In the midst of everything mentioned above, we have compiled 5 financial management tips that could be helpful for independent musicians.
- Organization and understanding that you’re a business. We understand, you’re excited, you’re doing what you love and you have dreams doing great things with your music but without organization that will not happen. Organization and understanding that you’re a business is where most independent acts get it wrong. Out of all things, being organized should be a priority and will allow you to see the value of the money that comes in and comes out. This also entails understanding the type of expenses you have as an independent artist and also recording them.
- Saving. With understanding that your musical endeavour is a business, you will know that saving will be an integral part of the managing your finances. For example, you may be planning to release a project in months to come and for the successful release of that project you need to financially plan for it. This will entail mapping out costs of recording, licensing, marketing and PR.
- Understand the supply chain. Every industry has a supply chain of how products and services come into being and ready for the use of customers and the entertainment industry is not exempted from having a supply chain. The supply chain of music starts from the ideation and conceptualizing of an album, which will flow into the project execution and eventually lead to the release of physical or digital project. It is important to understand the stakeholders and crucial role players in the supply chain. Break the process up into stages so it can be easy to manage.
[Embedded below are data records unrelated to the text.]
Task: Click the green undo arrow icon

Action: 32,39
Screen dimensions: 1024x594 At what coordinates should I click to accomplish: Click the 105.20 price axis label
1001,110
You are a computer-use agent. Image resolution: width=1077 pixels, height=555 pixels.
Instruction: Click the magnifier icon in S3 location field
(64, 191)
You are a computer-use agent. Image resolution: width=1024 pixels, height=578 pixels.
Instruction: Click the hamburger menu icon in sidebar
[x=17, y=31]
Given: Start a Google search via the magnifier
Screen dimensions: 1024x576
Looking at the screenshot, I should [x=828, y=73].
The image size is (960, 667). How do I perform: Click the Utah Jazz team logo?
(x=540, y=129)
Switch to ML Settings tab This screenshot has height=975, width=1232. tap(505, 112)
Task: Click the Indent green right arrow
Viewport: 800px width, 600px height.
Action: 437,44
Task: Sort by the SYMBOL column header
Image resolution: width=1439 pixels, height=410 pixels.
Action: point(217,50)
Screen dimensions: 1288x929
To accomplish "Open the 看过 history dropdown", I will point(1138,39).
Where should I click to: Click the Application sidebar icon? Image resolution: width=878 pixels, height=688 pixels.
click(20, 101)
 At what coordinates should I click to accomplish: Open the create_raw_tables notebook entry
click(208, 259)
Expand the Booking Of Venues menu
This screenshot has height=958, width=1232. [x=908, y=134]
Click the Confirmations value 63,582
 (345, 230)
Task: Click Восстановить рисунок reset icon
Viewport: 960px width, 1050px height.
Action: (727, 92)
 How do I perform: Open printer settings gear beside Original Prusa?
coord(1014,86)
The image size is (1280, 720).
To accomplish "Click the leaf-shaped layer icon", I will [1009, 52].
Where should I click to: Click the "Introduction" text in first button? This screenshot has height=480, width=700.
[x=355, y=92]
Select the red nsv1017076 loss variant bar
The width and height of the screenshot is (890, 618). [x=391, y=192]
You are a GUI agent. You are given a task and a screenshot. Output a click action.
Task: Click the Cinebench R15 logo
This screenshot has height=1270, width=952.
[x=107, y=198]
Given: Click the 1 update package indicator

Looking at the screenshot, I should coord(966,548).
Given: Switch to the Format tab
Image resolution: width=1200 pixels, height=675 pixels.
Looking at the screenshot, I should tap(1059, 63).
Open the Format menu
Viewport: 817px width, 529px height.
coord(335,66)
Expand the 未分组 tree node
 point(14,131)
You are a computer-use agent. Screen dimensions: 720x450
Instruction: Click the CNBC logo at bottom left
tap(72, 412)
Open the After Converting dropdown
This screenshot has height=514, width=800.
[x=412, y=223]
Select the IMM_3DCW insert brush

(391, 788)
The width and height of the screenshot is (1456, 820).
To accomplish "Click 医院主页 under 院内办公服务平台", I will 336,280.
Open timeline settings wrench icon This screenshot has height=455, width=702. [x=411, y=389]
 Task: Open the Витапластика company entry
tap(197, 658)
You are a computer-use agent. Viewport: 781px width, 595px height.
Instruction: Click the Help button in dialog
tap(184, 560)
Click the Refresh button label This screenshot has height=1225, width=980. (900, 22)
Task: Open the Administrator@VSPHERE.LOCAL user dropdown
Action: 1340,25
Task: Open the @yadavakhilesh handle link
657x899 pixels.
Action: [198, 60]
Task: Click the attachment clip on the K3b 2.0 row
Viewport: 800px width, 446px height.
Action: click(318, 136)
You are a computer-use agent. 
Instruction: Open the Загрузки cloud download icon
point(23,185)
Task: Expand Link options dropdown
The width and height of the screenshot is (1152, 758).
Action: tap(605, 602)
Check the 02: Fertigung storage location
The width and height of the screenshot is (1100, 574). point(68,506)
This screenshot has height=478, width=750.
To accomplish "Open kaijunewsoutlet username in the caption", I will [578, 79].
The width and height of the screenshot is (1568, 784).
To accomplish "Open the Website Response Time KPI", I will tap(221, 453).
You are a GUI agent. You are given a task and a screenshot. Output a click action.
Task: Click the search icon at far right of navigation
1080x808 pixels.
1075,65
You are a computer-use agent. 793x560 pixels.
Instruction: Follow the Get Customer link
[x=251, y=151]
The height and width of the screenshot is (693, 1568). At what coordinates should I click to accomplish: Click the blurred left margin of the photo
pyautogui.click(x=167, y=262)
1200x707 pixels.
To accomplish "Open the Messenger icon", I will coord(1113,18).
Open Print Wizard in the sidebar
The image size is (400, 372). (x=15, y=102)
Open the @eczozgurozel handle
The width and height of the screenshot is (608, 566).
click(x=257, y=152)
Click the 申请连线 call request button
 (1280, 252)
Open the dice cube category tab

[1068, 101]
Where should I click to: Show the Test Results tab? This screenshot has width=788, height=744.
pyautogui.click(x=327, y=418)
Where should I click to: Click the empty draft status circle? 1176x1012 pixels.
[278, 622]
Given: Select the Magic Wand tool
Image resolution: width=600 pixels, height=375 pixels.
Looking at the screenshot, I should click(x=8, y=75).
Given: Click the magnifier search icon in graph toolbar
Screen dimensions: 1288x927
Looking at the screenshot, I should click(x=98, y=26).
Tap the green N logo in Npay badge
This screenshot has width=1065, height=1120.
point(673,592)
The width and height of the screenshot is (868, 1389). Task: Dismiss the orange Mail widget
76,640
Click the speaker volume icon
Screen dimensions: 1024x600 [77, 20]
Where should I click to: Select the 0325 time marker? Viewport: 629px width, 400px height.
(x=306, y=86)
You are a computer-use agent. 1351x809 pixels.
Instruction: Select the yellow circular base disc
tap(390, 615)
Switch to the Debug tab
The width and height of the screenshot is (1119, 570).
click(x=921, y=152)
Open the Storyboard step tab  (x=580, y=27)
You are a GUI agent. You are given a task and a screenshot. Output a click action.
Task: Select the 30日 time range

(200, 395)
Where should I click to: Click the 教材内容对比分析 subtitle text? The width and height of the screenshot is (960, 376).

- Every cent counts, so bootstrap if you can. Being an independent means that you have to wear many hats and having to take on a lot of responsibilities. You may even find yourself having to hold down a job while you pursue your dream of being a full-time musician, which means that you will have to bootstrap your way to success with minimal resources. Remember, every cent counts and understanding that is important to keep things running smoothly.
- Budget. Budgeting will help you map out and keep track of your finances. For successful budgeting, this will require a lot of discipline and being responsible. With a budget you will be able to make realistic projects of how much money you need to make an album or go on tour for example. A budget will help you stay within your means and with limits in resources, staying within your means is vital.
Being an independent artist is increasingly becoming a go-to option for a lot of musicians due the control that it affords artists and it is proven that going independent can prove to be fruitful if you do it the right way. Artists like Chance The Rapper have gone on to show us the benefits of independence and their successes are a result of a lot hard work and planning.